+++ Provided records

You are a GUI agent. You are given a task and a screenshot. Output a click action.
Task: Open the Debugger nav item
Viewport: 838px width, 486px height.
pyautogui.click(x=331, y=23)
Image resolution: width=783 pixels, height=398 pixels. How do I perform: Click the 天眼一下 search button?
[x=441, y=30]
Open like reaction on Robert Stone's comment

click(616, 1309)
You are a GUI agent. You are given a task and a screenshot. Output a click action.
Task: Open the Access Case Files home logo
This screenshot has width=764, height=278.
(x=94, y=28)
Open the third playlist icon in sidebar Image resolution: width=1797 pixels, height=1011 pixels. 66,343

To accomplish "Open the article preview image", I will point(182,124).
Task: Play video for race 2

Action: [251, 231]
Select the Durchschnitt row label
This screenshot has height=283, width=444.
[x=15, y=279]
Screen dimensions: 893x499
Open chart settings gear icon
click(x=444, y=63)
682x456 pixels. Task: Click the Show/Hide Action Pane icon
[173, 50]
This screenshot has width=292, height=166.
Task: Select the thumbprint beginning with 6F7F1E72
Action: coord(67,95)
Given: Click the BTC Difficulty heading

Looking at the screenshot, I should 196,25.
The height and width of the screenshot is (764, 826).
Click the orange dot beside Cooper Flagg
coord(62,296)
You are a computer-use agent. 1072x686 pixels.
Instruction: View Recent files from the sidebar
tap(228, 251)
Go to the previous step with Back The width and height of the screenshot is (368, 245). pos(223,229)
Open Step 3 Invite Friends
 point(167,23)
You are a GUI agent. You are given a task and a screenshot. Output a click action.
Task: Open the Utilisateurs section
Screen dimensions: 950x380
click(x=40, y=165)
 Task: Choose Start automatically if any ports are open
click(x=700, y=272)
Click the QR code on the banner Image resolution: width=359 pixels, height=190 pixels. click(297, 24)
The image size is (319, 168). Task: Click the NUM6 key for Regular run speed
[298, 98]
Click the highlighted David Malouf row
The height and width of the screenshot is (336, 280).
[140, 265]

++++++

Your instructions >>
I'd like the material repeated word for word, please.

Exercise answer >>
You are a GUI agent. You are given a task and a screenshot. Output a click action.
Task: Open the Debugger nav item
Viewport: 838px width, 486px height.
pyautogui.click(x=331, y=23)
Image resolution: width=783 pixels, height=398 pixels. How do I perform: Click the 天眼一下 search button?
[x=441, y=30]
Open like reaction on Robert Stone's comment

click(616, 1309)
You are a GUI agent. You are given a task and a screenshot. Output a click action.
Task: Open the Access Case Files home logo
This screenshot has width=764, height=278.
(x=94, y=28)
Open the third playlist icon in sidebar Image resolution: width=1797 pixels, height=1011 pixels. 66,343

To accomplish "Open the article preview image", I will point(182,124).
Task: Play video for race 2

Action: [251, 231]
Select the Durchschnitt row label
This screenshot has height=283, width=444.
[x=15, y=279]
Screen dimensions: 893x499
Open chart settings gear icon
click(x=444, y=63)
682x456 pixels. Task: Click the Show/Hide Action Pane icon
[173, 50]
This screenshot has width=292, height=166.
Task: Select the thumbprint beginning with 6F7F1E72
Action: coord(67,95)
Given: Click the BTC Difficulty heading

Looking at the screenshot, I should 196,25.
The height and width of the screenshot is (764, 826).
Click the orange dot beside Cooper Flagg
coord(62,296)
You are a computer-use agent. 1072x686 pixels.
Instruction: View Recent files from the sidebar
tap(228, 251)
Go to the previous step with Back The width and height of the screenshot is (368, 245). pos(223,229)
Open Step 3 Invite Friends
 point(167,23)
You are a GUI agent. You are given a task and a screenshot. Output a click action.
Task: Open the Utilisateurs section
Screen dimensions: 950x380
click(x=40, y=165)
 Task: Choose Start automatically if any ports are open
click(x=700, y=272)
Click the QR code on the banner Image resolution: width=359 pixels, height=190 pixels. click(297, 24)
The image size is (319, 168). Task: Click the NUM6 key for Regular run speed
[298, 98]
Click the highlighted David Malouf row
The height and width of the screenshot is (336, 280).
[140, 265]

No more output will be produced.